После окончания мною института мы с ним случайно встретились в одном доме отдыха – по-прежнему вокруг него всегда толпилась стайка молодых девушек (!), которым он рассказывал разные фронтовые истории и читал стихи… Этот фронтовой орёл всегда был в центре внимания в любой аудитории и всем интересен.

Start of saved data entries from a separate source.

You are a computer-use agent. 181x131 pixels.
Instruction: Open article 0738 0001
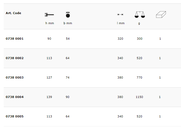click(15, 39)
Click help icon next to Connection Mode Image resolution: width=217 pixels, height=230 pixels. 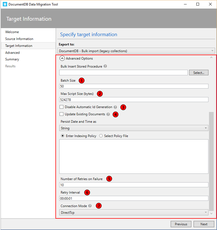click(90, 206)
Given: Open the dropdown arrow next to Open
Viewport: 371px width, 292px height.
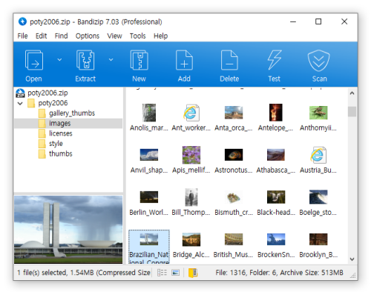Looking at the screenshot, I should (59, 59).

Я тогда, будучи уже с ним «почти на равных» (как взрослый и «свободный» человек, закончивший вуз) как-то спросил его во время одной из наших бесед – он знал меня ещё по техникуму как любителя литературы – использует ли он «до конца» в отношениях с женщинами свою большую популярность у них. На что он "интересно" ответил (передаю смысл сказанного): «Неужели ради нескольких минут «физиологических судорог» стоит разрушать эйфорическую ауру процесса знакомства, разговора, обмена мыслями и загадочную неизвестность будущих отношений ? Вы, молодые, спешите «зафиксировать» свои сомнительные «победы», теряя на пути к ним многие «цветы» человеческих эмоций и преждевременно гася душевные порывы…». Ответ был немного прозаичнее и грубее, я попытался передать лишь его смысл – и более деликатнее, что ли…

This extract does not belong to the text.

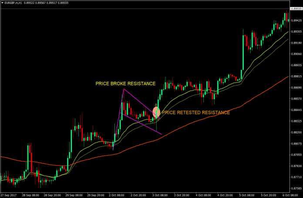Click the 2 Oct 08:00 time label
Viewport: 303px width, 198px height.
coord(118,195)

А дома у него была «совершенно не соответствовавшая ему», как сказали бы обыватели, невзрачная и тихая жена да (почему-то!) рыжеватый (ни в папу, ни в маму) веснушчатый сынишка-младшеклассник. Жило это семейство в квартире при техникуме и, казалось, каждый её член жил сам по себе – своей собственной жизнью…
Историю преподавал бывший фронтовой политрук и парторг техникума Домарев. И хотя в те времена часто было трудно понять, где оканчивался партком и начинались «органы» (вездесущее КГБ – Комитет Государственной Безопасности), имевшие практически неограниченную власть над всеми властными, производственными и учебно-образовательными структурами в стране (в т. ч. фактически и над всеми низовыми партийными ячейками), этому умному, «чёткому», немного суховатому, но справедливому мужику удавалось сохранять нормальную обстановку в техникуме, где кроме своего предмета ему приходилось нести нелёгкое бремя партийной ответственности в таком разношёрстном коллективе-«зверинце» - от продвинутых «салаг-вольнодумцев» – вчерашних школьников, вроде меня, до своенравных недавно только пришедших с войны демобилизованных фронтовых «зубров», а также и не очень-то лояльных к советской власти местных западно-украинских интеллигентов-преподавателей (кои начисто были лишены какой-либо советской ментальности, не говоря уже о «советском патриотизме»…). То же относилось и к западно-украинской деревенской молодёжи – малоразвитым деревенским хлопцам, которым ещё только предстояло приобщиться к советской жизни и городской культуре вообще…
Но Вениамин Сергеевич был и неплохим методистом: при изучении на первом курсе истории средних веков, богатой датами и событиями, он заставлял нас рисовать карты - временные "срезы" границ различных государств и событий (с датами). В результате прекрасно запоминались годы царствования различных династий и даты жизни (смерти) соответствующих исторических фигурантов. Так я, например, сейчас, когда пишу эти строки (в 17-35 2-го декабря 2013 г.) вдруг вспомнил (ни с того - ни с сего) год смерти императора Карла Великого (814-й год) и битвы испанцев с маврами при Лас-Навас де Толоса (1212 г), про которых учил 66 лет тому назад в 1947 г... Проверил по Интернету - точно! И речь здесь идёт не о какой-то моей особой памяти (я часто не могу вспомнить даже то, что "было вчера"...). Об аналогичной истории с "тасманскими яблоками" я упоминал в главе 14-й)... Методики запоминания имеют, очевидно, свои законы и "секреты".